» Exercise requirements
Give the number of lines in the records below that include "photo". Reply with that number alone.

» Provided data

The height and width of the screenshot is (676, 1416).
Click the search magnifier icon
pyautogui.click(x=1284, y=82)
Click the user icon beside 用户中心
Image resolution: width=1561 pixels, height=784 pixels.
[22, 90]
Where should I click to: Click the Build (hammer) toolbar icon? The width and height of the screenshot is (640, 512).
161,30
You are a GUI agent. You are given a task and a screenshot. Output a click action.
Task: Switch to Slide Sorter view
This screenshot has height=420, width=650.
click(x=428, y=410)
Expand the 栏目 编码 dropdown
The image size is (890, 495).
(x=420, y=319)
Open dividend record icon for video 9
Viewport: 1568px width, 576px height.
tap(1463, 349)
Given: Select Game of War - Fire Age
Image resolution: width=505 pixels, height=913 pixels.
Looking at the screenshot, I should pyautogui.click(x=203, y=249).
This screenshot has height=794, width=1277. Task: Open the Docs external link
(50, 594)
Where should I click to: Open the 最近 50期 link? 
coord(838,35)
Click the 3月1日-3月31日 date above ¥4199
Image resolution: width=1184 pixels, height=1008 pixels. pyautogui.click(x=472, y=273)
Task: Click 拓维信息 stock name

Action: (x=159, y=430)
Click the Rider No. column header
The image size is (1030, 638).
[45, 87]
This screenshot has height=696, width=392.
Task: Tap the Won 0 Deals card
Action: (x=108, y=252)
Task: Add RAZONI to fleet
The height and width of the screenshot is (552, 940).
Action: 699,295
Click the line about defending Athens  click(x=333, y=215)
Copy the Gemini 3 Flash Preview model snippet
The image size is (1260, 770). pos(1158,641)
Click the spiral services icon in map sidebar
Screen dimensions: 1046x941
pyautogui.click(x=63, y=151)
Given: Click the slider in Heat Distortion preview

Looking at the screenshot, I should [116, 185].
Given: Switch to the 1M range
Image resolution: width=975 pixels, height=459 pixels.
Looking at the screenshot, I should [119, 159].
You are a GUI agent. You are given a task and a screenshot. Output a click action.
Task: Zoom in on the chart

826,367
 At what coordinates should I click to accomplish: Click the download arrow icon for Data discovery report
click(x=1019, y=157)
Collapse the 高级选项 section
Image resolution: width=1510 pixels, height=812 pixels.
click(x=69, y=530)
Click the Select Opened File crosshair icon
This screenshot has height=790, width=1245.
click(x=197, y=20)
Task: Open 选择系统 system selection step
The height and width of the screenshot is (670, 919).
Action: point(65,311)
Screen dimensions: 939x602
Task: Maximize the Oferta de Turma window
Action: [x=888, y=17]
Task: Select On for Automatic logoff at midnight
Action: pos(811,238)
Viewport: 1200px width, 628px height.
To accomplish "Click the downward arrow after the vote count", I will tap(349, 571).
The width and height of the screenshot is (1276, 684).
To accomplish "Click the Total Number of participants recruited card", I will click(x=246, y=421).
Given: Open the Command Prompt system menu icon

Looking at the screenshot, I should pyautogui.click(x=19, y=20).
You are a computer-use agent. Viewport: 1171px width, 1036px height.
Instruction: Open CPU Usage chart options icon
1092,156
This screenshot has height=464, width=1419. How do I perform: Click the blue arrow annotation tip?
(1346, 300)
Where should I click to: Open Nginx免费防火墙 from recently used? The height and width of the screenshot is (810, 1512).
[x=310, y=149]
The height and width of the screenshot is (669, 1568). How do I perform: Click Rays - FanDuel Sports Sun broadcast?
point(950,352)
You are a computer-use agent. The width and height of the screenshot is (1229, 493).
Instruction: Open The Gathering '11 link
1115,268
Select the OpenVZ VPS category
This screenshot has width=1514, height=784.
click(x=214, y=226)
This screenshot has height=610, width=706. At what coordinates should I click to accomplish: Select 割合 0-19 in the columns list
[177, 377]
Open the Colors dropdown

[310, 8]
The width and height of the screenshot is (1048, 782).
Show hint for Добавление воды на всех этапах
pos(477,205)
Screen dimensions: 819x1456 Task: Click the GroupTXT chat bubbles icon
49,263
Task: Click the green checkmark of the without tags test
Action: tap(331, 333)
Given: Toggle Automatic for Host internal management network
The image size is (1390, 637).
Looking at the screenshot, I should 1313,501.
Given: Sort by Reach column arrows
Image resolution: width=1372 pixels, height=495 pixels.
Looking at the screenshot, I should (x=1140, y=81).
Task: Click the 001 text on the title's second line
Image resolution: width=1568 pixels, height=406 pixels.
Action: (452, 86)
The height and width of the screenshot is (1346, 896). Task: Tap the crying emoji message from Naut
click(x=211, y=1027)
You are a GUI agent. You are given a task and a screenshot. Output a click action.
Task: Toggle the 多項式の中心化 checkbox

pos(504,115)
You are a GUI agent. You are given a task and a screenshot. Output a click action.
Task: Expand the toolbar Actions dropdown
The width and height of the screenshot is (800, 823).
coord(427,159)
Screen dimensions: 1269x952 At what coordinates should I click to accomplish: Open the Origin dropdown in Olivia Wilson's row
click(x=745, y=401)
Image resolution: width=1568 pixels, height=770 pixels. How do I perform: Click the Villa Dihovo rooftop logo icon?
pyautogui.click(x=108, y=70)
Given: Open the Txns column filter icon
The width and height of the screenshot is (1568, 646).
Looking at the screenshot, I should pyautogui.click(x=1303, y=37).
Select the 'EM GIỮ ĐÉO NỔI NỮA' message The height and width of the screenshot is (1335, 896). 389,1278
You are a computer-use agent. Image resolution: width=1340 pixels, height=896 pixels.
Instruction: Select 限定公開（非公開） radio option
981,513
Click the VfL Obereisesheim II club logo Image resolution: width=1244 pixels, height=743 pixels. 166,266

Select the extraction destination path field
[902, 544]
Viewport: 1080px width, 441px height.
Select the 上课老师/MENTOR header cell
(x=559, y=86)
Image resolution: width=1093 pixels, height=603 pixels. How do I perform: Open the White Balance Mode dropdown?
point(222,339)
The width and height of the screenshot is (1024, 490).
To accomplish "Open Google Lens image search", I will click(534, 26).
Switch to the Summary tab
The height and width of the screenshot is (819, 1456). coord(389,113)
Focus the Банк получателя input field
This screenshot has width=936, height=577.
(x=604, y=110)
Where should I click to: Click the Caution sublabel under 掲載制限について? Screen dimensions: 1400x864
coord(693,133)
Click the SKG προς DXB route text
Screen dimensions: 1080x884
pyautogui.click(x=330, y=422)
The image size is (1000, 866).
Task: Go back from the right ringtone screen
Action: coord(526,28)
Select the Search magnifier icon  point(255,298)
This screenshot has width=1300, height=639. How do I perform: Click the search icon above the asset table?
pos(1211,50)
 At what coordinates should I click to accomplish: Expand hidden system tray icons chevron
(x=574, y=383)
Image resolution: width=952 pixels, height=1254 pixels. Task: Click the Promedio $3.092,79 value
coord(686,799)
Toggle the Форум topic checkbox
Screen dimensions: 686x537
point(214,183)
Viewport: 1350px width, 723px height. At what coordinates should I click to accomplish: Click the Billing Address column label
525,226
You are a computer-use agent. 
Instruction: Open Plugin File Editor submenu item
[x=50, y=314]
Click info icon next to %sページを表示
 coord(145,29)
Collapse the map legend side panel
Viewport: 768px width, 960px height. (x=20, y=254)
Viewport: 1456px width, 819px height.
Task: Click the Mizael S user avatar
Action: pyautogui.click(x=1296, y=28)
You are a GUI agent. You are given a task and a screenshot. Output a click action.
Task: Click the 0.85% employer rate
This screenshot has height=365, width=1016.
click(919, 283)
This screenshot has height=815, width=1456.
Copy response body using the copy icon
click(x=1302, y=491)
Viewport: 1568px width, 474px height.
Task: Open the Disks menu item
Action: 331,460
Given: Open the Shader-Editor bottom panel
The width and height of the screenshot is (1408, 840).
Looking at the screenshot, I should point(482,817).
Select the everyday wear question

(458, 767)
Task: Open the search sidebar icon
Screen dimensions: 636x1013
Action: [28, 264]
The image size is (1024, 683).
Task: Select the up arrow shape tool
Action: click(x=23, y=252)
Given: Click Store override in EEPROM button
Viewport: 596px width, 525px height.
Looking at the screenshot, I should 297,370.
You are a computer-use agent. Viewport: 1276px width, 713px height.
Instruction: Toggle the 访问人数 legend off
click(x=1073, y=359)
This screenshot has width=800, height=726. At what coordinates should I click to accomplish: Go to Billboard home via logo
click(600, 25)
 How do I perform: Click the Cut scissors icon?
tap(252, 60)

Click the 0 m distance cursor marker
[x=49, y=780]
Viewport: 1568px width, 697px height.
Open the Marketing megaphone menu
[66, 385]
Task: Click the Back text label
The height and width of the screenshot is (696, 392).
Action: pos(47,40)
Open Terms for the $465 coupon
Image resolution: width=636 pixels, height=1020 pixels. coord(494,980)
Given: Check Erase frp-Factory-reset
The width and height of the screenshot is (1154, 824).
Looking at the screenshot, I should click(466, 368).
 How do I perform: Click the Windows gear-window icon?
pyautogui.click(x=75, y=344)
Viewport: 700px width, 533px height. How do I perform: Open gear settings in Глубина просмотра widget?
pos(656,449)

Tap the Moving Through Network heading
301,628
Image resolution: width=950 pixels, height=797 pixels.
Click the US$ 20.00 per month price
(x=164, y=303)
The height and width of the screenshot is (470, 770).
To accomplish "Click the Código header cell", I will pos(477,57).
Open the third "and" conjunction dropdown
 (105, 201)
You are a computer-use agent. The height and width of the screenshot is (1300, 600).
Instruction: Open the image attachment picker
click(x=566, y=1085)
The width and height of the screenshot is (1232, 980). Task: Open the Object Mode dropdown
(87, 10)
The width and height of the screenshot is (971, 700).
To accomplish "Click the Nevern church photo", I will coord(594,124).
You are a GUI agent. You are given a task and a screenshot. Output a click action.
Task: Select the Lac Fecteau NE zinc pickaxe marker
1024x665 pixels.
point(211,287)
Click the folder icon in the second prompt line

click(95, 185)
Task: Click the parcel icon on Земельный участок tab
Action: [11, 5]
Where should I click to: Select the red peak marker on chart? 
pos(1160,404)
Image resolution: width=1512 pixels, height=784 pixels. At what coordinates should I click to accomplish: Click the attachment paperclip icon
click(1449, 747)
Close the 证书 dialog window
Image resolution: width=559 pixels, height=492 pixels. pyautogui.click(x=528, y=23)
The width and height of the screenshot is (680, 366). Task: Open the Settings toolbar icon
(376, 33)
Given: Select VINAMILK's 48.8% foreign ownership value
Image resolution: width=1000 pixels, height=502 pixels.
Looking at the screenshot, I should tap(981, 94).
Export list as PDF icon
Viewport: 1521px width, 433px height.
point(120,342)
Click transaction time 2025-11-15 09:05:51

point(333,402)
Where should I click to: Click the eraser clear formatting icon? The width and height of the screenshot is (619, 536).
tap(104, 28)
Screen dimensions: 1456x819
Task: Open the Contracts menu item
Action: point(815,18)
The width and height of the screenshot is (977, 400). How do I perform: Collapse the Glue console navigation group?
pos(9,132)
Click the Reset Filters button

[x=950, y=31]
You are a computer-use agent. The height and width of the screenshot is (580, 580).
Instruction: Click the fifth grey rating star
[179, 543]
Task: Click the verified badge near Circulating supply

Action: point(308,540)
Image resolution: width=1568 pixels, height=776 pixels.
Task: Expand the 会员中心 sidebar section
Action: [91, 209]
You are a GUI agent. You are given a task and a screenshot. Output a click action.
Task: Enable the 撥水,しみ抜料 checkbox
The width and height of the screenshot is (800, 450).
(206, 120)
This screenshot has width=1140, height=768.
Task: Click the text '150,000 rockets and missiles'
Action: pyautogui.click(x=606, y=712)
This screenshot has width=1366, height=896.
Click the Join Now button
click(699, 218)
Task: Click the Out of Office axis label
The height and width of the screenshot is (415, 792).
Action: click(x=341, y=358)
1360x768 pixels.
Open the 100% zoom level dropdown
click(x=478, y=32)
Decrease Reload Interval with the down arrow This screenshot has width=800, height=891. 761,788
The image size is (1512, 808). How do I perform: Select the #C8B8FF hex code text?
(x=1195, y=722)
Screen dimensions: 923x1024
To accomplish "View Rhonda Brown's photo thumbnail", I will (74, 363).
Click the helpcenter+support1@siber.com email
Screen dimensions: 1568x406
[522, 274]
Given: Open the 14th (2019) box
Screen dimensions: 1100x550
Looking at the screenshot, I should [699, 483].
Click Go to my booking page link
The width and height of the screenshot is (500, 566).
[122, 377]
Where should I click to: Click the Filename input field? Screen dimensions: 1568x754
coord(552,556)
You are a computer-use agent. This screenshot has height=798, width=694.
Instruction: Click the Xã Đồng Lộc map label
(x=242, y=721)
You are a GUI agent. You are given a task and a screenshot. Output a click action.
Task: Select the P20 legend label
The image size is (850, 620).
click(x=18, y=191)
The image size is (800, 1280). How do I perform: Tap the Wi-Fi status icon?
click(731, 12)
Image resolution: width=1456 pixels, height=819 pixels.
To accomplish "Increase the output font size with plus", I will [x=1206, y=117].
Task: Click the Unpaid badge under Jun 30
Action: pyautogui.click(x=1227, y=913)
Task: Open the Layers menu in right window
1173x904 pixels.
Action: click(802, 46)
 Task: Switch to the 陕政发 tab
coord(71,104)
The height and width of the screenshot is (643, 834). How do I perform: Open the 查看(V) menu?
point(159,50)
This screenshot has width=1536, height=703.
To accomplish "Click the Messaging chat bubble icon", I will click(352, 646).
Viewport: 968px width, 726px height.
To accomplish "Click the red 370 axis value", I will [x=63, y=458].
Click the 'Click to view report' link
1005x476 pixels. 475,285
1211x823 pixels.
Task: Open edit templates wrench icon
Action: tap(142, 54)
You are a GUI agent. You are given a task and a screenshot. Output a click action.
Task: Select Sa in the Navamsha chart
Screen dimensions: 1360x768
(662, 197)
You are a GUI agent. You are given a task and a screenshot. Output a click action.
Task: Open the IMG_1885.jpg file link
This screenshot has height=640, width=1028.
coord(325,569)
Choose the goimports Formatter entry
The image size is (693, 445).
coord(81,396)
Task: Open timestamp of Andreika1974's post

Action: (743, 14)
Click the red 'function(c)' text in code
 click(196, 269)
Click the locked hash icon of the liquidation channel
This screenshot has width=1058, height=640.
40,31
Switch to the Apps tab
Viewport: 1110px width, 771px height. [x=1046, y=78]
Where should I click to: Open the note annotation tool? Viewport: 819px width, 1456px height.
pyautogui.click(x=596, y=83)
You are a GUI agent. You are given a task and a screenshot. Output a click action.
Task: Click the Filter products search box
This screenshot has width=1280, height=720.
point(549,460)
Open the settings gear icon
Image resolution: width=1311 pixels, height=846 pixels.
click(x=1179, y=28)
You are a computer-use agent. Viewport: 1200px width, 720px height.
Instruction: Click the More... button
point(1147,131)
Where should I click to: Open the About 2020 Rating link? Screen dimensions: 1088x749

» Written answer
2